Parecer pede a suspensão do edital da ERS-010


O procurador-geral do Ministério Público (MP) de Contas, Geraldo Da Camino, concluiu ontem a análise do edital de licitação para a construção da ERS-010, a chamada Rodovia do Progresso. Ele decidiu pedir a suspensão do processo.
O conselheiro do Tribunal de Contas do Estado (TCE) Algir Lorenzon foi o escolhido para ser o relator da matéria e recebeu a representação do MP de Contas no final da tarde de ontem. Lorenzon vai se posicionar sobre o assunto ainda hoje. Caso julgue procedentes os apontamentos de Da Camino, pode editar uma medita cautelar para por fim à licitação, prevista para ser lançada pelo governo do Estado amanhã.
A análise de Da Camino partiu de uma solicitação do Comitê Gaúcho de Controle Social, que se reuniu com o procurador em 25 de novembro. Baseada em um relatório da Controladoria e Auditoria-Geral do Estado (Cage), a entidade aponta falhas no edital, que teria valores superestimados e detalhamento escasso de alguns custos.

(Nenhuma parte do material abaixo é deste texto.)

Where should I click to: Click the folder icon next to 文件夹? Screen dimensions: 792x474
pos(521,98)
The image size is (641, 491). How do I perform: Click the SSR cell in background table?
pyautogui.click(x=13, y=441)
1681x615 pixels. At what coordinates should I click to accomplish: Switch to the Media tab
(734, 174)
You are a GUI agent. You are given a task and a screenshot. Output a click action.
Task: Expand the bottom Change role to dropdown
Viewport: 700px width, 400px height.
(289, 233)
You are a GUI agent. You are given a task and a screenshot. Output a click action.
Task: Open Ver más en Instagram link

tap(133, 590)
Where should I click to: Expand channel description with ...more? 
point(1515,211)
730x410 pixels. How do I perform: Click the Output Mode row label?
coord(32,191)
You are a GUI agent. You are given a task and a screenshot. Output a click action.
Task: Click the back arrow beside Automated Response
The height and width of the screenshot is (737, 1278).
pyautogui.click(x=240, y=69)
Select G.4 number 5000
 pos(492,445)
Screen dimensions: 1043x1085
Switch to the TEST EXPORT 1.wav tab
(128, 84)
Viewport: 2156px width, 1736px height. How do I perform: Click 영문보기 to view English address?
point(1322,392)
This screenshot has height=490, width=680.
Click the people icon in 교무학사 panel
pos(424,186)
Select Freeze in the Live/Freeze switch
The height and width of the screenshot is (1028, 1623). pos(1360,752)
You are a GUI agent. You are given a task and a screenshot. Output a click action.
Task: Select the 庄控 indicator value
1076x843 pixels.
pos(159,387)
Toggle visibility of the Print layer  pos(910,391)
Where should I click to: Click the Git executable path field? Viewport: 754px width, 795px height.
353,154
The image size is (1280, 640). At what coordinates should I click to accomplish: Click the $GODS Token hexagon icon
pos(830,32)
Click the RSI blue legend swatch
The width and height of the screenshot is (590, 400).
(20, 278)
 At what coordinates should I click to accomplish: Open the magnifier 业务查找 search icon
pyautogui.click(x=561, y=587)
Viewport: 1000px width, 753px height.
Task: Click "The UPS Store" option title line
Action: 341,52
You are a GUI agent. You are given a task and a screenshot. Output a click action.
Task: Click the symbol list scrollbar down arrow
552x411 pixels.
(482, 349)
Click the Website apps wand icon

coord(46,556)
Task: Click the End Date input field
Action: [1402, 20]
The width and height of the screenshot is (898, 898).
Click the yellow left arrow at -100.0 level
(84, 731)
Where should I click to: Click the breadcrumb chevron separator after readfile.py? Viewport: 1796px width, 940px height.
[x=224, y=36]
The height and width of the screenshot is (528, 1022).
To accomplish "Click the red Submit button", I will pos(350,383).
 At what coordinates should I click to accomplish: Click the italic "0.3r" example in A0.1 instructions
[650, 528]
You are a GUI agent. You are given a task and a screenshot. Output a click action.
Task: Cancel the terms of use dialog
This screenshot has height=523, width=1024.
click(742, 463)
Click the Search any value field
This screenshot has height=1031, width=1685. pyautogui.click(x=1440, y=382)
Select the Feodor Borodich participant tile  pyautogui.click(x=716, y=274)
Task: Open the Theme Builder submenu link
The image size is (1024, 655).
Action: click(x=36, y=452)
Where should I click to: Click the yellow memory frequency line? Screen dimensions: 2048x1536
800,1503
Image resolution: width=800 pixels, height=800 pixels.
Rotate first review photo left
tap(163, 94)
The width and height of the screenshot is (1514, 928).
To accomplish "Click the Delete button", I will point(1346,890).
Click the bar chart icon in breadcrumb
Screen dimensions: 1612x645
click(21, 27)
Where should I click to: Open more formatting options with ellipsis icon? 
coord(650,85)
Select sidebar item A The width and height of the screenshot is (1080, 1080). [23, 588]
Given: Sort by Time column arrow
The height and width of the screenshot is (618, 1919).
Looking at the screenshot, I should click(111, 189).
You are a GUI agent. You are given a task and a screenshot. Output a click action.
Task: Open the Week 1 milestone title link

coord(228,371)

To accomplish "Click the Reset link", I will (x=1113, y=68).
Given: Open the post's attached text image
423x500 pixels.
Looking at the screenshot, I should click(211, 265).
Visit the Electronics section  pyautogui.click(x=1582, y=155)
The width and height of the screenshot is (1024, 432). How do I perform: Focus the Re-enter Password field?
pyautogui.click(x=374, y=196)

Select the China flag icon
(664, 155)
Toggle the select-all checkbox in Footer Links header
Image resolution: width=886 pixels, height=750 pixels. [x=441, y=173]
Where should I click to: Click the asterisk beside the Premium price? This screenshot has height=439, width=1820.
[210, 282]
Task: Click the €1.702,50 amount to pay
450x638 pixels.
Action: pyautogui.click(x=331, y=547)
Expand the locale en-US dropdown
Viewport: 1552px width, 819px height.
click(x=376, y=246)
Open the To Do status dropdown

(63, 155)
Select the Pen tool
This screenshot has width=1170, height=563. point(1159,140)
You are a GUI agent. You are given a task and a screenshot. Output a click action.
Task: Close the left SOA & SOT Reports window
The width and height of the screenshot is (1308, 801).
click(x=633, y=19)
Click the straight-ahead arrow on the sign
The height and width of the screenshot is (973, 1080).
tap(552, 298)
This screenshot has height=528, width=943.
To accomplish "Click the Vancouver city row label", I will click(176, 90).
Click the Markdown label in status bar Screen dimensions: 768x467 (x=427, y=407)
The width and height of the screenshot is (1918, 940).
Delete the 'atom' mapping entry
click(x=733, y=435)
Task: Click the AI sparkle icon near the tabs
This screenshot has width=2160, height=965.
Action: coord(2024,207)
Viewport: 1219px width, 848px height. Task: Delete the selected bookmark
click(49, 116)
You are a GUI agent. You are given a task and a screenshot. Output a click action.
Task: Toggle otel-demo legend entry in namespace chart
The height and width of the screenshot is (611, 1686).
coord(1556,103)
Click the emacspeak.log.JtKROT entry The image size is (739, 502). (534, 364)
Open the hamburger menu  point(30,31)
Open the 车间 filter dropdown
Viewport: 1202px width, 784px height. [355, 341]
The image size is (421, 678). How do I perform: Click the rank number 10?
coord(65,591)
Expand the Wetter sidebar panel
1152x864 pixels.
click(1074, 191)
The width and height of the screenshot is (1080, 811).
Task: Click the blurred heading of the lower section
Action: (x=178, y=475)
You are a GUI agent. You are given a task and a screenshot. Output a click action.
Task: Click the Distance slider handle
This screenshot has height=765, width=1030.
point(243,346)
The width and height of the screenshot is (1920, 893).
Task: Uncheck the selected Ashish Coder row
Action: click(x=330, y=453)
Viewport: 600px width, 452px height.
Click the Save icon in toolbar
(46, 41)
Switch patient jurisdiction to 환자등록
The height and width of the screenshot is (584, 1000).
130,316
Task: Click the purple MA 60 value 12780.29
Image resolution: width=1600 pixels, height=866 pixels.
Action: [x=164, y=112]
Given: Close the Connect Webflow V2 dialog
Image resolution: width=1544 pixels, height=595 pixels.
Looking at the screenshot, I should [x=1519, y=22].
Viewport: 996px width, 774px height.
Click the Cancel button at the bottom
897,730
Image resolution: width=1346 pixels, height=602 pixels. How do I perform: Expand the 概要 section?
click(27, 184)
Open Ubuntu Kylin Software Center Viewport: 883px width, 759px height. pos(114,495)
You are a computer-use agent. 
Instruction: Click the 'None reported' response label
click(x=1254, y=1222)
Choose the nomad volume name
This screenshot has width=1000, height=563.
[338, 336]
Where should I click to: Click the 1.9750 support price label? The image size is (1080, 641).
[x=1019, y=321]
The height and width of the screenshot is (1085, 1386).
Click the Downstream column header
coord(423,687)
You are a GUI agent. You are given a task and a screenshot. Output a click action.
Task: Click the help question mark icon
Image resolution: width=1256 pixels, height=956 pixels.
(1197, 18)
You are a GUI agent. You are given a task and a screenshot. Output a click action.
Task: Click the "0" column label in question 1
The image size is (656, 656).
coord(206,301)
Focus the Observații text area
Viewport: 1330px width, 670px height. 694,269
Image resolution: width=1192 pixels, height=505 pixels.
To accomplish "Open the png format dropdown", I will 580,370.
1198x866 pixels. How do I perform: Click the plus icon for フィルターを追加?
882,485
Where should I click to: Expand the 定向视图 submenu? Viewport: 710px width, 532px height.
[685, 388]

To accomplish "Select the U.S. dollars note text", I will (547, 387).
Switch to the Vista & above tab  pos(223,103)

O documento da Cage foi fundamental para Da Camino tomar a decisão. Na compreensão do procurador, falta detalhamento dos orçamentos e o projeto carece de uma comprovação metodológica adequada. "São fatores essenciais na engenharia econômica de uma concessão. Se não tenho certeza de que os custos estão corretamente estimados, não posso ter certeza de que a contrapartida exigida pelo Estado e a tarifa cobrada dos usuários estão corretas", analisa.
Nos moldes em que foi elaborada a licitação, a Rodovia do Progresso, que seria uma alternativa à BR-116 e desafogaria o tráfego na Região Metropolitana, está prevista para custar R$ 1,1 bilhão e ser construída por meio de Parceria Público-Privada (PPP).
O relatório da Cage questiona os preços previstos no edital, elaborado pelo Departamento Estadual de Estradas de Rodagem (Daer) e disponível para consulta desde o dia 8 de novembro. A apreciação aponta, por exemplo, que o valor cobrado para a construção de viadutos, pontes e passagens inferiores (R$ 2.454,98 por metro quadrado) é superior ao que costuma ser taxado pelo Daer em obras anteriores, como a RSC- 471, em que o custo do m2 variou de R$ 1.013,00 a R$ 1,5 mil.
Após a divulgação da medida do MP de Contas, o secretário estadual do Planejamento e Gestão, José Alfredo Parode, se reuniu com a governadora Yeda Crusius (PSDB) para avaliar a situação. Ele lamentou que ainda persistam questionamentos sobre o processo.
"Estamos perplexos de que tenha esse movimento contrário a algo tão necessário para o Estado. A própria comunidade se manifestou favorável ao projeto", justificou. O secretário reiterou que todos os esclarecimentos foram prestados ao MP de Contas, e que o edital passou por todas as etapas regimentais, tendo sido homologado pela Agergs. "Deve haver alguma razão muito forte que a gente desconhece. Não se sabe exatamente quais são os pontos (contestados pelo MP de Contas)", comentou Parode, lamentando que "no Rio Grande do Sul tudo tenha que ser tão disputado, e enquanto isso a população sai perdendo".
O engenheiro Fernando Mac Dowell, contratado pela Odebrecht, elaborou o estudo sobre a viabilidade técnica, econômica, financeira e ambiental do projeto. O relatório conclui que a modalidade de PPP é "a melhor solução para o usuário, pois dispenderá o menor valor de tarifa de pedágio (R$ 2,50) e ainda é aquela em que o governo estadual dispenderá apenas um terço do valor presente em relação à PPP nos três primeiros anos de implantação.
A Rodovia do Progresso (ERS-010) prevê 60 km, sendo 42 km no eixo principal, com quatro pistas, interligando a BR-290, entre Cachoeirinha e Porto Alegre, com a RS-239, entre Sapiranga e Araricá. Os outros 18 km serão de interligações entre a nova via e outras estradas.
O edital foi publicado no início deste mês e tem validade de 45 dias. O investimento é estimado em R$ 1,1 bilhão. A PPP prevê que o Estado conceda, em troca da construção da estrada, o poder sobre as quatro praças de pedágios previstas. Os usuários pagarão taxas de até R$ 3,00. A concessão é por 35 anos. Além dos recursos com o pedágio, a empresa receberá R$ 77 milhões anuais do Estado, por duas décadas.